Our early results using the MBT system with metaphyseal sleeves are encouraging. Porous metaphyseal sleeves were implanted during twenty six revision and three primary total knee replacements in 14 men and 15 women who had an average age of 73.3 years at the time of operation. For revision surgeries the diagnosis was aseptic loosening in 24 cases (Figure 4) and mal alignment in two cases. All patients are being followed clinically and radiographically (Figure 5). Our early results in these patients have shown good clinical outcomes with no reported failures, loosening or migration.
These results are similar to those reported by others using porous tantalum cones. Tantalum has been studied and used extensively in hip revision surgery for acetabular cups and in a wide variety of implants in other areas of medicine including pacemaker electrodes, ligation clips and mesh for nerve repair. Biomechanical studies have shown a modulus of elasticity similar to that of bone and an interconnective porous nature that allows bony ingrowth. Meneghini et al examined 15 patients with severe metaphyseal tibial defects treated with metaphyseal tantalum cones at an average follow-up of 34 months. All had evidence of osseous integration. There was no evidence of loosening or migration6. A further study by Long and Scuderi reported good early outcomes with porous tantalum cones for large tibial defects at 31 months follow-up and found no failures or loosening7.

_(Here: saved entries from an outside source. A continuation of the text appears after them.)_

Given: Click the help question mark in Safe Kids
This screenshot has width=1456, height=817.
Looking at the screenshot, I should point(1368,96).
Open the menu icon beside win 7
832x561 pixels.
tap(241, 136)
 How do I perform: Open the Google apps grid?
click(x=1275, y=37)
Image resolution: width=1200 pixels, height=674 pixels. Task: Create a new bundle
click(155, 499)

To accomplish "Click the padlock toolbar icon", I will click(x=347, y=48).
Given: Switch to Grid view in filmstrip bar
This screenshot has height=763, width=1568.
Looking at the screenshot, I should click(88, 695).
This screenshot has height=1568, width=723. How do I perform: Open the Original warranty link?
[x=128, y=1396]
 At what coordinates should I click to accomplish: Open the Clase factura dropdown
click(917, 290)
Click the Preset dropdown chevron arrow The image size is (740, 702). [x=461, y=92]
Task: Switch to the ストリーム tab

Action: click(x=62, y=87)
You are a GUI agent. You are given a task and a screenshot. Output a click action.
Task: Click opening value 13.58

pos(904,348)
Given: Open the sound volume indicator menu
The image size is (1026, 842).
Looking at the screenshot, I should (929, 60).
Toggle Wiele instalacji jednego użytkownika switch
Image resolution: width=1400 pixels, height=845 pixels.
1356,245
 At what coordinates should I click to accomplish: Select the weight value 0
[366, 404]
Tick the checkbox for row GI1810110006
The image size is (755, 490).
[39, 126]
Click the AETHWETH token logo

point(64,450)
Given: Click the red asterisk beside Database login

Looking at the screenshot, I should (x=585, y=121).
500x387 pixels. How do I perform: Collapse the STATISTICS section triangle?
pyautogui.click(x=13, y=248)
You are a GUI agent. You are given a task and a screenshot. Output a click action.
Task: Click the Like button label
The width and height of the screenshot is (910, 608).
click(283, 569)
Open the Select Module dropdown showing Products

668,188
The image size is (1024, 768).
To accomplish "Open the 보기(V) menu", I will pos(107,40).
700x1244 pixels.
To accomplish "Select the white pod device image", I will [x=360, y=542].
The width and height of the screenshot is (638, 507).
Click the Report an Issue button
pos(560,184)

This limited clinical data suggest that these metaphyseal sleeves and cones may facilitate making revision TKA in the setting of severe bone loss a more reproducible, predictable, and successful procedure that offers biologic fixation leading to long-term implant stability and survival.
- No authors listed. National Joint Registry. http://www.njrcentre.org.uk/ (date last accessed 15 May 2009).
- No authors listed. Scottish Arthroplasty Project Report 2009. http://www.arthro.scot.nhs.uk
- Engh GA, Ammeen DJ. Classification and preoperative radiographic evaluation: knee. Orthop Clin North Am 1998;29:205.
- Nanson CJ, Fehring TK. Stem Fixation in Revision Total Knee Arthroplasty. Techniques in knee surgery. 2009;8:163-165
- Mulhall KJ, Ghamrawi HM, Engh GA, et al. Radiographic prediction of intraoperative bone loss in knee arthroplasty revision. Clin Orthop 2006;446:51-8.
- Long WL, Scuderi GR. Porous Tantalum Cones for Large Metaphyseal Tibial Defects in Revision Total Knee Arthroplasty. Journal of Arthoplasty 2009;24(7):1086-1091
- Meneghini RM, Lewallen DG, Hanssen AD. Use of porous tantalum metaphyseal cones for severe tibial bone loss during revision total knee replacement. J Bone Joint Surg. 2008;90A:1.